Researchers at the University of Cambridge have successfully created a structure resembling a mouse embryo using two types of stem cells and a 3D scaffold. The resulting artificial embryo closely resembles the real thing.
Behaves like an embryo
"Both the embryonic and extraembryonic cells start to talk to each other and become organised into a structure that looks like and behaves like an embryo," explained Magdalena Zernicka-Goetz, who led the research. "It has anatomically correct regions that develop in the right place and at the right time."
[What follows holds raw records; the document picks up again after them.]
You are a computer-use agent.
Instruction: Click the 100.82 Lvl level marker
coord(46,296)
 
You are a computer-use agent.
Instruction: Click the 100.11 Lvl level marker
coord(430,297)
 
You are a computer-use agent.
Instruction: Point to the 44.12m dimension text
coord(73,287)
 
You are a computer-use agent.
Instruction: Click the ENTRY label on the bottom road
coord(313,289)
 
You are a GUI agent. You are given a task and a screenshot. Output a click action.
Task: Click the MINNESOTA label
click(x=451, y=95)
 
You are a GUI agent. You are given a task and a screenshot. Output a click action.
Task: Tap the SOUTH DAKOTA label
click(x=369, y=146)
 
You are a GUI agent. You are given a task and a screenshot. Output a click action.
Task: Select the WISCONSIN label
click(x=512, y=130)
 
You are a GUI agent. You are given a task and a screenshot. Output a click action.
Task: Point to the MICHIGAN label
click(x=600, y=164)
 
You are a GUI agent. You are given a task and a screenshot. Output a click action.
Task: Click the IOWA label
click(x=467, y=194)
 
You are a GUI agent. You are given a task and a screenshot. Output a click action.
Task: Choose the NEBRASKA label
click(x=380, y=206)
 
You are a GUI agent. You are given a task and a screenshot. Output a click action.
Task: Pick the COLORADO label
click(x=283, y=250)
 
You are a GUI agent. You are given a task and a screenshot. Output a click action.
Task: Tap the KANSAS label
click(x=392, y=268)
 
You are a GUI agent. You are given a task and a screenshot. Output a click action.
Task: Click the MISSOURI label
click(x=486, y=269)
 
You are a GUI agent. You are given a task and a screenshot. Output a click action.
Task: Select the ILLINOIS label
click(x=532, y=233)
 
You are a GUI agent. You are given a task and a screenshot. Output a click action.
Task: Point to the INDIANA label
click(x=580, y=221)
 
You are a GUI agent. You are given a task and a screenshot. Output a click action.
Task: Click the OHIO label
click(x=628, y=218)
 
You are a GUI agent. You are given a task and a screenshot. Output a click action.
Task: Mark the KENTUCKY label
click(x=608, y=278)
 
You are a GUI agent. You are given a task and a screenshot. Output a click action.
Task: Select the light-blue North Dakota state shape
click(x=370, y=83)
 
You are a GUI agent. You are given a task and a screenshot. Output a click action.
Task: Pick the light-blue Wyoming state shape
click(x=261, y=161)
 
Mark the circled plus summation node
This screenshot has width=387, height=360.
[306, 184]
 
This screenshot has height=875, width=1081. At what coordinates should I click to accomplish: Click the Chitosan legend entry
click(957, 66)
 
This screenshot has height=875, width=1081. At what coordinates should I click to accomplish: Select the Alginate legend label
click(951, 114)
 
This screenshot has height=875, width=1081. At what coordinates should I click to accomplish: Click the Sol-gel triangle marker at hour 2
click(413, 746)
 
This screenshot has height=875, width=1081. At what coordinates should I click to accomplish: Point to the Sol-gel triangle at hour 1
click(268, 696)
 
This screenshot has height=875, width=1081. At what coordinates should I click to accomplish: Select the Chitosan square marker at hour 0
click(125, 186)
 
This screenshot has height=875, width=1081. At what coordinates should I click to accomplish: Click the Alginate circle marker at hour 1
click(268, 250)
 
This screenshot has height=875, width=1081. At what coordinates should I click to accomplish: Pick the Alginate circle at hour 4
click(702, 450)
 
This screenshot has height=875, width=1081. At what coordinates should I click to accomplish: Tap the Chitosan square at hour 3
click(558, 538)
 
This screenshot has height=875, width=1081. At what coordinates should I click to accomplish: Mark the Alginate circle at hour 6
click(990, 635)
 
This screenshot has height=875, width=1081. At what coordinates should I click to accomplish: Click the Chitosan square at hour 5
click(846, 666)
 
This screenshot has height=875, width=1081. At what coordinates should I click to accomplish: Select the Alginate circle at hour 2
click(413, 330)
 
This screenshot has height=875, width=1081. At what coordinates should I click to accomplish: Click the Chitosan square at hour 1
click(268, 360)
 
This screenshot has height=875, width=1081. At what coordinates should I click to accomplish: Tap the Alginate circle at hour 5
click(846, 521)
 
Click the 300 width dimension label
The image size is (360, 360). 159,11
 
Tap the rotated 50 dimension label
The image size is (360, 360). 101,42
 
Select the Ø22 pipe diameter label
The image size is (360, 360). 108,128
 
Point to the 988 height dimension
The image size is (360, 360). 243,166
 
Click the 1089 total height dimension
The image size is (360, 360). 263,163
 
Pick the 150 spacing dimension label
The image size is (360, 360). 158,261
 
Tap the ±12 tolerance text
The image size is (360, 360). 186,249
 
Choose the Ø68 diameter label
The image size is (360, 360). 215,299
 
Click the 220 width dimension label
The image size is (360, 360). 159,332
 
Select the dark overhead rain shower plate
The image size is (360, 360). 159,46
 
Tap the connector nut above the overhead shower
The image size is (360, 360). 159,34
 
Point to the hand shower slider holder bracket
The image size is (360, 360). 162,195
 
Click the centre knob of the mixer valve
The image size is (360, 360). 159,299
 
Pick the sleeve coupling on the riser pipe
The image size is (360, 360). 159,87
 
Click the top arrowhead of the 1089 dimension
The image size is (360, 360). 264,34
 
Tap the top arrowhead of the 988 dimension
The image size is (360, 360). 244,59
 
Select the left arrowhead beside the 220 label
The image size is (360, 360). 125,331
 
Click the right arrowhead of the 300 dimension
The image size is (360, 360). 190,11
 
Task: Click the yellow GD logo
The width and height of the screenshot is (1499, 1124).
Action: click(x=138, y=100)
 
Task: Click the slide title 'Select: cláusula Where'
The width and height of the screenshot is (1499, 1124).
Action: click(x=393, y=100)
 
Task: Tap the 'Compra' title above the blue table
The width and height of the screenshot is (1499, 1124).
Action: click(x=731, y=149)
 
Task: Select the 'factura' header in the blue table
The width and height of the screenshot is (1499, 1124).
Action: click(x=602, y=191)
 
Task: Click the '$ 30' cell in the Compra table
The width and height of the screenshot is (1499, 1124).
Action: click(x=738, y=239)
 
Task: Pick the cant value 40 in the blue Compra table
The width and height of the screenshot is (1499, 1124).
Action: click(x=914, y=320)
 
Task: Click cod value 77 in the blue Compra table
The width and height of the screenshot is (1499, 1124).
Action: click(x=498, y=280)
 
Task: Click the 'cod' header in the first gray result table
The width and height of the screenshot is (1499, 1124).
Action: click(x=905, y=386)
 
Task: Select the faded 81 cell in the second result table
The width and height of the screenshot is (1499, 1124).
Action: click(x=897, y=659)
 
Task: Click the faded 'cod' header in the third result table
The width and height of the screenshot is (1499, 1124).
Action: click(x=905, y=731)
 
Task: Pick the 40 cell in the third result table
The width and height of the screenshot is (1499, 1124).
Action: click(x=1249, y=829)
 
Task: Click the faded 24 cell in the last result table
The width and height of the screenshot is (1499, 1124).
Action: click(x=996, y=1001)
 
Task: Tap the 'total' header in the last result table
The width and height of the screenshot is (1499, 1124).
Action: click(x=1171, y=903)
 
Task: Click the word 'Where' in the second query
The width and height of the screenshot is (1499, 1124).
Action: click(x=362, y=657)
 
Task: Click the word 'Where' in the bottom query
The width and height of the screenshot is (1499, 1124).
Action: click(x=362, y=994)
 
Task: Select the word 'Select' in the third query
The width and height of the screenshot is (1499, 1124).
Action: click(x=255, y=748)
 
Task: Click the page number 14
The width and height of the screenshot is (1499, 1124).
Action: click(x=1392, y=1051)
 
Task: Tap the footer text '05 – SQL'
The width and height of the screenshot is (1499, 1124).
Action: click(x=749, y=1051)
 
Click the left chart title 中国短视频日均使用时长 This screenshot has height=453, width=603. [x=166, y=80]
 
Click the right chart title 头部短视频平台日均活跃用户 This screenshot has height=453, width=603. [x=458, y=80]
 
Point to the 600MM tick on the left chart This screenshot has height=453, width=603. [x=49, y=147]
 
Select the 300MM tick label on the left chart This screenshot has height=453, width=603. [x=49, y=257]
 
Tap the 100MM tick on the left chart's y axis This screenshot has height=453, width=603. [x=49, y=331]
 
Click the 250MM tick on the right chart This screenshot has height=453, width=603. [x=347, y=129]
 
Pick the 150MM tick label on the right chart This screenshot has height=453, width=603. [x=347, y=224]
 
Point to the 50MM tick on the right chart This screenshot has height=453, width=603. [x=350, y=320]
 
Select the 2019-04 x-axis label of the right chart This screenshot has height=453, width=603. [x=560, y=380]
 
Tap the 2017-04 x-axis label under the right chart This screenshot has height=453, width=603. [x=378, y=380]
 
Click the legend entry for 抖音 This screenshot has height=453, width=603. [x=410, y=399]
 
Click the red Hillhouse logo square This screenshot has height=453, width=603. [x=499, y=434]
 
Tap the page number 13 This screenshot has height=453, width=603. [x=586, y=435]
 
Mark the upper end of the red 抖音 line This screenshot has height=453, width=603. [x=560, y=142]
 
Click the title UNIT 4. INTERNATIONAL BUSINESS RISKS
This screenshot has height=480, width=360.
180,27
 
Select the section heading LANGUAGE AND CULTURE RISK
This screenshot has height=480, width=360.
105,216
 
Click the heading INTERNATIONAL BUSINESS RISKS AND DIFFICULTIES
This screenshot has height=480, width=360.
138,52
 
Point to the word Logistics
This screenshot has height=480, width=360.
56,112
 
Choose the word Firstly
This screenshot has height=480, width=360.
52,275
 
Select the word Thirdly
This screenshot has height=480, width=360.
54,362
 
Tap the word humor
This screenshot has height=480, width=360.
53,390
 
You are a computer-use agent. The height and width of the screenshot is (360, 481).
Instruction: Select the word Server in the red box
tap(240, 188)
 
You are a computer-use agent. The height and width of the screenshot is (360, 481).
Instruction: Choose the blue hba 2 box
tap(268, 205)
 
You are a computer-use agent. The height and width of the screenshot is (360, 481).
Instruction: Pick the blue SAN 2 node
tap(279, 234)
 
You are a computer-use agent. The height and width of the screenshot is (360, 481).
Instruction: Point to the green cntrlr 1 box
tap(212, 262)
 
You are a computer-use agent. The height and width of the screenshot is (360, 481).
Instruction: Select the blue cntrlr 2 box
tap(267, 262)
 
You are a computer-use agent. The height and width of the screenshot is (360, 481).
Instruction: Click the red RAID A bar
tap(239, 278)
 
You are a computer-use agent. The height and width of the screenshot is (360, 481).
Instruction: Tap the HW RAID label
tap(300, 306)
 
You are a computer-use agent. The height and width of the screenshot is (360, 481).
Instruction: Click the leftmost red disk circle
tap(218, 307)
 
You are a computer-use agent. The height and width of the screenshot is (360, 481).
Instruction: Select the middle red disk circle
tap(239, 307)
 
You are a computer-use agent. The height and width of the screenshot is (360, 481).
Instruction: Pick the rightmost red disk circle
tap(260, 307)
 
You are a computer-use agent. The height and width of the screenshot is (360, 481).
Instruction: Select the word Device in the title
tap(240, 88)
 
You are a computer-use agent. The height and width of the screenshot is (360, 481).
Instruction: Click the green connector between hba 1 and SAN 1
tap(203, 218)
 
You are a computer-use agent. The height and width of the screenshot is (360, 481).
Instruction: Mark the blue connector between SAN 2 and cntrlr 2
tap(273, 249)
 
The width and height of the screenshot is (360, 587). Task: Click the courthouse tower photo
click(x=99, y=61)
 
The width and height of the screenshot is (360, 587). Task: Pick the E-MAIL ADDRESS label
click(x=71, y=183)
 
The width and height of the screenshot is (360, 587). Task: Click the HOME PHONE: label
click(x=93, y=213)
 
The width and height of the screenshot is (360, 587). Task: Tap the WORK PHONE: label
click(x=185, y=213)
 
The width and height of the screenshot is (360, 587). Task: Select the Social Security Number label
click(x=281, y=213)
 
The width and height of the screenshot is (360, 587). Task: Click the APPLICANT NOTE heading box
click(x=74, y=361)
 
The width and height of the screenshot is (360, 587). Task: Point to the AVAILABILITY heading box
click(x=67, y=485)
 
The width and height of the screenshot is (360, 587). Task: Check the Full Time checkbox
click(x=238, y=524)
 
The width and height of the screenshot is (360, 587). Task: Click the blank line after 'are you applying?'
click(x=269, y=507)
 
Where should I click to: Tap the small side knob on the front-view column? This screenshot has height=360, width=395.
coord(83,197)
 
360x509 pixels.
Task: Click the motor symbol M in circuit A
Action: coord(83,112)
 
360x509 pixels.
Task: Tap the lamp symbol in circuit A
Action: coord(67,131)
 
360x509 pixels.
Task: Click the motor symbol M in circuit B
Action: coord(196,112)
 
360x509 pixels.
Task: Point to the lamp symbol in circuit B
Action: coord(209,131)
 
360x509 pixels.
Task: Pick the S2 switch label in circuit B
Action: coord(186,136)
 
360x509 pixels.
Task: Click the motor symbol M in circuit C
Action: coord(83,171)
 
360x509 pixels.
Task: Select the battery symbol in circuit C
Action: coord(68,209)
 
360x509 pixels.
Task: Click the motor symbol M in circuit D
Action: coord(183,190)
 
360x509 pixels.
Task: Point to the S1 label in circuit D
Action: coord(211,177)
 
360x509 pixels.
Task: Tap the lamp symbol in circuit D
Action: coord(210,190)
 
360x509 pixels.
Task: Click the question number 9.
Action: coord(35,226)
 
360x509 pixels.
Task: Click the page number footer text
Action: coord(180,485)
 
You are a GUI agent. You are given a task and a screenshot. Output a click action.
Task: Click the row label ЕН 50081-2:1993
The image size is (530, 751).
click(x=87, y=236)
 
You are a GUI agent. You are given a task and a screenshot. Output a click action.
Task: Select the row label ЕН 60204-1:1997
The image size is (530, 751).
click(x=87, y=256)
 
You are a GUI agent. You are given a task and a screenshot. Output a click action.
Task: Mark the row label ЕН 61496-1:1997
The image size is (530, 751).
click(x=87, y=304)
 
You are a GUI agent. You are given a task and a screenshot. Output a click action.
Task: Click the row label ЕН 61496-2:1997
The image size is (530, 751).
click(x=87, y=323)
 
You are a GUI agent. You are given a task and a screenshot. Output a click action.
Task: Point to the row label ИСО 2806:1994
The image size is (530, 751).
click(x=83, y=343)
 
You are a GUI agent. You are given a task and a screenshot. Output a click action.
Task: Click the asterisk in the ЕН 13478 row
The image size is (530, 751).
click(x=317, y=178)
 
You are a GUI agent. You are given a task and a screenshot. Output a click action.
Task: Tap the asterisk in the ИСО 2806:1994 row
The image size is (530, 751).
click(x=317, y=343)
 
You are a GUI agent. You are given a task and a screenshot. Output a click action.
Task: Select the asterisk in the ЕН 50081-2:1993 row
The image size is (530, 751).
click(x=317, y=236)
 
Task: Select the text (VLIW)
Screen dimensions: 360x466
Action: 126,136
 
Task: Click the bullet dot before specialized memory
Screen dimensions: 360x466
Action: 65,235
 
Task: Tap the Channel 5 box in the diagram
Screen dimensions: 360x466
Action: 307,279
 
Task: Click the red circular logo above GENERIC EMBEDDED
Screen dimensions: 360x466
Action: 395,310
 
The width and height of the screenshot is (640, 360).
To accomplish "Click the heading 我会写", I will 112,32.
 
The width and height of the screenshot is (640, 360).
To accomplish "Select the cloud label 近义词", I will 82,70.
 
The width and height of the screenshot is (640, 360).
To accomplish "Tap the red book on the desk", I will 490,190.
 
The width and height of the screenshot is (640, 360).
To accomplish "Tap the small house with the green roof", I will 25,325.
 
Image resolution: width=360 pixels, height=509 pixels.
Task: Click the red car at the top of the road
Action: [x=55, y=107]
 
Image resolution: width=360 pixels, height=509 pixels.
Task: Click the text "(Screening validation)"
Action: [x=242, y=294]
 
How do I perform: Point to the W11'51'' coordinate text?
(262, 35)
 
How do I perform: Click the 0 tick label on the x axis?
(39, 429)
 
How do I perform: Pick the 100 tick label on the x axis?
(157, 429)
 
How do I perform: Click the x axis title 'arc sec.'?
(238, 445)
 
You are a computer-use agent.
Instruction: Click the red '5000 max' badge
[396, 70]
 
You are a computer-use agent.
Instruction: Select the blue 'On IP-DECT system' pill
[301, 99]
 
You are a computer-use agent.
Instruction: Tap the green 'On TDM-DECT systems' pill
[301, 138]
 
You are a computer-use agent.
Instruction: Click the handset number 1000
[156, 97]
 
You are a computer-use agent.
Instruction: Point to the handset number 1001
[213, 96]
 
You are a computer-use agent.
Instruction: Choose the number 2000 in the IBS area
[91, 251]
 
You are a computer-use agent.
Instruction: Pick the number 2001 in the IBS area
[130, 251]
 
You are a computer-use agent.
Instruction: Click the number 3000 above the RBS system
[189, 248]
Over seven days - about a third of a normal mouse pregnancy - the development of the artificial embryo followed the same pattern of development as a normally-developing embryo.
However, the researchers say that it's unlikely that the artificial version would be able to develop further into a healthy foetus. To do so, it would need a third type of stem cell which generates the yolk sac that nourishes the embryo and creates a network of blood vessels. The system has also not been optimised for correct placenta development.
Created and analysed
As well as shedding light on the "black box" of embryo formation, it's hoped that artificial human embryos will be able to be created and analysed, overcoming the shortage of human embryos available for research. That could eventually allow us to understand why human embryos so often fail to fully develop.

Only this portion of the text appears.